Not ones to be outdone Iran’s government is funding a film about the American hostage crisis of 1979 in response to what they consider the “distorted” vision put forth in “Argo,” directed by Ben Affleck and which garnered major accolades at the Golden Globes this past weekend.

“The screenplay for ‘Setad Moshtarak’ (‘Chiefs of Staff’ in Farsi) was approved by the authorities and we expect to get the shooting budget shortly,” Iranian director Ata Salmanian (pictured below, at left) was quoted as saying yesterday by Iranian media.

The film “describes the release of twenty American hostages by Iranian revolutionaries at the beginning of the 1979 Islamic Revolution” commented Salmanian, who is also an actor. This film “could be the appropriate answer to the distorted views of certain films like ‘Argo’” about the occupation of the U.S. embassy in Tehran on 4 November 1979 by Iranian revolutionaries and the hostage-taking of American diplomats,’ he added.

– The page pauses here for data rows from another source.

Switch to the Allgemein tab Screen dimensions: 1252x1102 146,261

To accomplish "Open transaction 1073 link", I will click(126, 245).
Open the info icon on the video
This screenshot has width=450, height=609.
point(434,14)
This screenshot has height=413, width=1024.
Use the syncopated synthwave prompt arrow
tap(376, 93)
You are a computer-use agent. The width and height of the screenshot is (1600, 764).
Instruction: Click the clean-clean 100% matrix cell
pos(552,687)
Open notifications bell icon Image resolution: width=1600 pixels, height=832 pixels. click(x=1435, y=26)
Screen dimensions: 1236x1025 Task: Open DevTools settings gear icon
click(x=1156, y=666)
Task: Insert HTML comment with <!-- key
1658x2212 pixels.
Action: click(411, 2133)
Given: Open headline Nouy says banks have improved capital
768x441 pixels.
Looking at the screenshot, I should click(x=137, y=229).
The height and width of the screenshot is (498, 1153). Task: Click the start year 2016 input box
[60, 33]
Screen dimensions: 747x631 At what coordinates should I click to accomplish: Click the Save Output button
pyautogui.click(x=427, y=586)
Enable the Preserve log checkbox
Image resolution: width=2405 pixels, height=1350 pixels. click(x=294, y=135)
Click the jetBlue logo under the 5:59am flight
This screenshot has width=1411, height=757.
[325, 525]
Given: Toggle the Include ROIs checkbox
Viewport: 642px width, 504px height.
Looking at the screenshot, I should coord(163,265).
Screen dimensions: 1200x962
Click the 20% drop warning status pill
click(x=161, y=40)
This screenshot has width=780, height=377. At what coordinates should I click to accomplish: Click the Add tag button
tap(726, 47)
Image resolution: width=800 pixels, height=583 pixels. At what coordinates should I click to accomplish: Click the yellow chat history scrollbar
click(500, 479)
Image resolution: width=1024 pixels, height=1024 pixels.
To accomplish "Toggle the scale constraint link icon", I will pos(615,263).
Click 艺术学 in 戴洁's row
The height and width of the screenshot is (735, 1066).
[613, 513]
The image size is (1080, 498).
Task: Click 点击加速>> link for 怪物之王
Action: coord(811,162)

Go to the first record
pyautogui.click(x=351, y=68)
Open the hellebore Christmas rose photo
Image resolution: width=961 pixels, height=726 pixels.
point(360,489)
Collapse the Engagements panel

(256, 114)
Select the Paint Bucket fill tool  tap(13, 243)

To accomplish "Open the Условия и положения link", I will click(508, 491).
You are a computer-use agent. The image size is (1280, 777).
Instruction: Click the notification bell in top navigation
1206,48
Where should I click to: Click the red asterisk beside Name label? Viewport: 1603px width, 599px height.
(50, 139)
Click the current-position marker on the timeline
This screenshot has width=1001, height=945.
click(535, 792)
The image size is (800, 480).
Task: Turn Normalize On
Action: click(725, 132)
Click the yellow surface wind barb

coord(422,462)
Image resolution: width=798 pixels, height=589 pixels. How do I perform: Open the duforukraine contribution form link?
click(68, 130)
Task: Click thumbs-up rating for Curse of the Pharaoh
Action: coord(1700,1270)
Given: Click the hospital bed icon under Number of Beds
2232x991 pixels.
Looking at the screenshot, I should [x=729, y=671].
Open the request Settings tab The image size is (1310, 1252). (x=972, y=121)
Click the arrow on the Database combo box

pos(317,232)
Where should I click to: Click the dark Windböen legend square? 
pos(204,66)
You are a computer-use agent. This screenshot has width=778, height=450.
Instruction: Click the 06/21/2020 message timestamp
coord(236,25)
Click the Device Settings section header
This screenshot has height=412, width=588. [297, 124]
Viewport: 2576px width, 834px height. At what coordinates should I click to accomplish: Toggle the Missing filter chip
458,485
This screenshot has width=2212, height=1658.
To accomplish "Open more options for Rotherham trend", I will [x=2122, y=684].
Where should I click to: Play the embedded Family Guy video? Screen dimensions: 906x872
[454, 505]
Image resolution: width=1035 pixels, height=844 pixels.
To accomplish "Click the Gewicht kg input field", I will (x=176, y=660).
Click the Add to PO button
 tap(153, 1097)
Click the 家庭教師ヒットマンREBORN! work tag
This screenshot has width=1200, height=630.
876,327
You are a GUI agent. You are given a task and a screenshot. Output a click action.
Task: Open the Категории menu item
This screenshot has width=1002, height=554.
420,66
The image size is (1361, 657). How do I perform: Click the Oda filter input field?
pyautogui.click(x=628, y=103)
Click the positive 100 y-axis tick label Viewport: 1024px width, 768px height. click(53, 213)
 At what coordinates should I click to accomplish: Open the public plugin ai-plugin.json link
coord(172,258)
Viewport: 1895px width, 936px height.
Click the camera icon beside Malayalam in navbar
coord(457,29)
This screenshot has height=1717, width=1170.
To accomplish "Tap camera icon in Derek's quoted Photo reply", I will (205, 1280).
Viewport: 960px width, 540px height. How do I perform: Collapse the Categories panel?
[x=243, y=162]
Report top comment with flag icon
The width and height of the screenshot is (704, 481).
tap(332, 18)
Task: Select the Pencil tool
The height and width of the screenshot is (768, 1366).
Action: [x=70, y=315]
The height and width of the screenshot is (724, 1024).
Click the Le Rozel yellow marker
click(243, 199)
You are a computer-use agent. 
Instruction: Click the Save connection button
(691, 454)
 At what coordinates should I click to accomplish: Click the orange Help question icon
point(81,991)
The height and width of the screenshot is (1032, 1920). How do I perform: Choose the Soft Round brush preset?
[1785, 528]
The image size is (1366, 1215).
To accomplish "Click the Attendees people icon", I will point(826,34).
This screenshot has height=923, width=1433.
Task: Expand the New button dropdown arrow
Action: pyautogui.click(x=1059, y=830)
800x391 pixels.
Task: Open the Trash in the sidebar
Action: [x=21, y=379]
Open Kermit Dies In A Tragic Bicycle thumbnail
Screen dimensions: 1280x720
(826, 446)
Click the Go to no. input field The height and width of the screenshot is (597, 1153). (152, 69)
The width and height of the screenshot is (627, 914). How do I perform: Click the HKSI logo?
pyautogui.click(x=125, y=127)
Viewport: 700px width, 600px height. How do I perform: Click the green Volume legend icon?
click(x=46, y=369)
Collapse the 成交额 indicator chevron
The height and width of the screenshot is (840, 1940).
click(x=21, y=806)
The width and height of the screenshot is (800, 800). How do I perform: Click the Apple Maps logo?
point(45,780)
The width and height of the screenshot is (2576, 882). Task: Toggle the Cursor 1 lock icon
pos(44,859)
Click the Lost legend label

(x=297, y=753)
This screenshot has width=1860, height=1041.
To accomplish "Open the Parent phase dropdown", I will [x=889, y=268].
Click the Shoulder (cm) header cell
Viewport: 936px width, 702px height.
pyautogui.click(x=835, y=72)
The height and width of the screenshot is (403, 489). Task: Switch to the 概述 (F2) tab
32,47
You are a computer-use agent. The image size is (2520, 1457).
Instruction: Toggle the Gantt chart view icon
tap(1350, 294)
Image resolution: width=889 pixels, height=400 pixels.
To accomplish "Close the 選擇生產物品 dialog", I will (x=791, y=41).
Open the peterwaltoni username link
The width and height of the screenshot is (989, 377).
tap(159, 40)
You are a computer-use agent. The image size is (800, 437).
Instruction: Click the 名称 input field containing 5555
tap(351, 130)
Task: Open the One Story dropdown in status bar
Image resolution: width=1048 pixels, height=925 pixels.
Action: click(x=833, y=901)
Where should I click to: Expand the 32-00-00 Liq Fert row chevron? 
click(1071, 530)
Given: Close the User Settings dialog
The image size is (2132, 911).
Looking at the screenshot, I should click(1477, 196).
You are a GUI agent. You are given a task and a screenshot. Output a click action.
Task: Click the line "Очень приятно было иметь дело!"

Directed by actor Ben Affleck “Argo” tells the incredible but true story of the exfiltration of U.S. diplomats who had managed to escape and take refuge in the Canadian Embassy for a little over a month. The film won the Golden Globe for best director and best drama on Sunday.

The success of “Argo,” officially banned in Iran but surely widely seen by many there thanks to a thriving piracy market as well as the legion satellite dishes which Iranians seem to buy by the truckload, received little comment in Iran’s official press.

7Sobh daily (7:00 am, in Farsi), however, qualified Tuesday Golden Globes of being the “greatest politically-minded ceremony in the history of America’s cinema” and Argo of making a “ludicrous attempt at recreating the Iran of 1980.”

The newspaper also criticized the U.S. series “Homeland,” currently in its second season and centered on an Iranian terrorist plot, accusing it of being a “powerful propaganda machine for the CIA.”